Mais plus Bernard Hettier tente de l’éloigner de sa vie, plus elle se montre menaçante. A tel point qu’elle ira jusqu’à le menacer de mort et qu’il prendra ses menaces très au sérieux sachant qu’elle possède un fusil équipé d’un silencieux.

Les circonstances de la disparition

C’est dans ce climat très inquiétant que Bernard Hettier va disparaître le 22 juin 1985.
En fin de matinée Bernard Hettier regagne son domicile et constate que Simone Weber est toujours là. Il prend la décision de faire face et rentre chez lui, suivi de son ex-maîtresse. Des voisins sont alors témoins d’une violente dispute au cours de laquelle Simone Weber lancera un retentissant : « Je te tuerai ». Vers 13 heures 15, ces mêmes voisins voient le couple quitter les lieux chacun dans sa voiture en se dirigeant dans la même direction. Ce seront les dernières personnes à avoir vu vivant Bernard Hettier.

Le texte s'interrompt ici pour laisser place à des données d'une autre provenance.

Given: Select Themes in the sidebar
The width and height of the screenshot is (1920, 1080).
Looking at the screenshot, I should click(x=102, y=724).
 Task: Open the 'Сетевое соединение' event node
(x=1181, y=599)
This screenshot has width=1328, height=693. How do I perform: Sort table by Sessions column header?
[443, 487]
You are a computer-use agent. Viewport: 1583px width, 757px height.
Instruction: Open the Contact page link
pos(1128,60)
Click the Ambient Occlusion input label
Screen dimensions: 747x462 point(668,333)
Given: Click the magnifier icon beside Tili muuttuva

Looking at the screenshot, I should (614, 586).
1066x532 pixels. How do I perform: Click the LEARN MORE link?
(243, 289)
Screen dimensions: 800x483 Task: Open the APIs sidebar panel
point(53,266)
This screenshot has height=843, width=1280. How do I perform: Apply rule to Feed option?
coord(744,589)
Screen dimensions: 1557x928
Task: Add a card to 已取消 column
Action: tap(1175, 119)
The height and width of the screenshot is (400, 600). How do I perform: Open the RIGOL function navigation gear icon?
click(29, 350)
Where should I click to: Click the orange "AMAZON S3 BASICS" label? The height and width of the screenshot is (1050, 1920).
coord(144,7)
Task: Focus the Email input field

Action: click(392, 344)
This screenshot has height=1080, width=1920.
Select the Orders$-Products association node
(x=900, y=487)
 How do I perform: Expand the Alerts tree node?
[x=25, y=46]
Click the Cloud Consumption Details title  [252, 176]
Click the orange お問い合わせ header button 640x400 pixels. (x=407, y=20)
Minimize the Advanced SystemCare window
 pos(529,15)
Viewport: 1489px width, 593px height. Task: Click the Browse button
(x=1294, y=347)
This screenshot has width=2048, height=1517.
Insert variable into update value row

Dix jours s’écoulent sans que Bernard Hettier ne donne signe de vie jusqu’à ce que son employeur reçoive un arrêt de travail de sept jours à son nom. Seulement l’employeur ne reconnaît ni l’écriture, ni la signature du contremaître et, chose étrange, le document a été délivré par un médecin de la région parisienne.

L'enquête


A partir de cet évènement la police est alertée. Les enquêteurs commencent par interroger le médecin et s’aperçoivent que ce n’est pas Bernard Hettier qui s’est présenté à son cabinet mais un homme beaucoup plus jeune qu’ils parviennent très vite à identifier. Il s’agit de Pascal Lamoureux, marié à Brigitte, la fille de Simone Weber. Le parquet de Nancy demande alors l’ouverture d’une information judiciaire pour séquestration. Simone Weber en est le principal suspect.

Le Juge Gilbert Thiel, à qui l’enquête est confiée, ordonne que l’on retrouve la voiture du disparu avant de procéder à l’interpellation de la suspecte.

Les policiers se rendent au 158, rue de Strasbourg où la Renault 9 a été aperçue pour la dernière fois par Didier Nus. En menant leur enquête de voisinage, ils recueillent le témoignage du couple Haag qui vit dans le même immeuble que Simone Weber. Mr et Mme Haag leur racontent que le lendemain de la disparition de Bernard Hettier, Simone Weber, qui n’avait pas l’habitude de fréquenter ses voisins était venue leur rendre visite pour leur demander comment on utilise un couteau électrique.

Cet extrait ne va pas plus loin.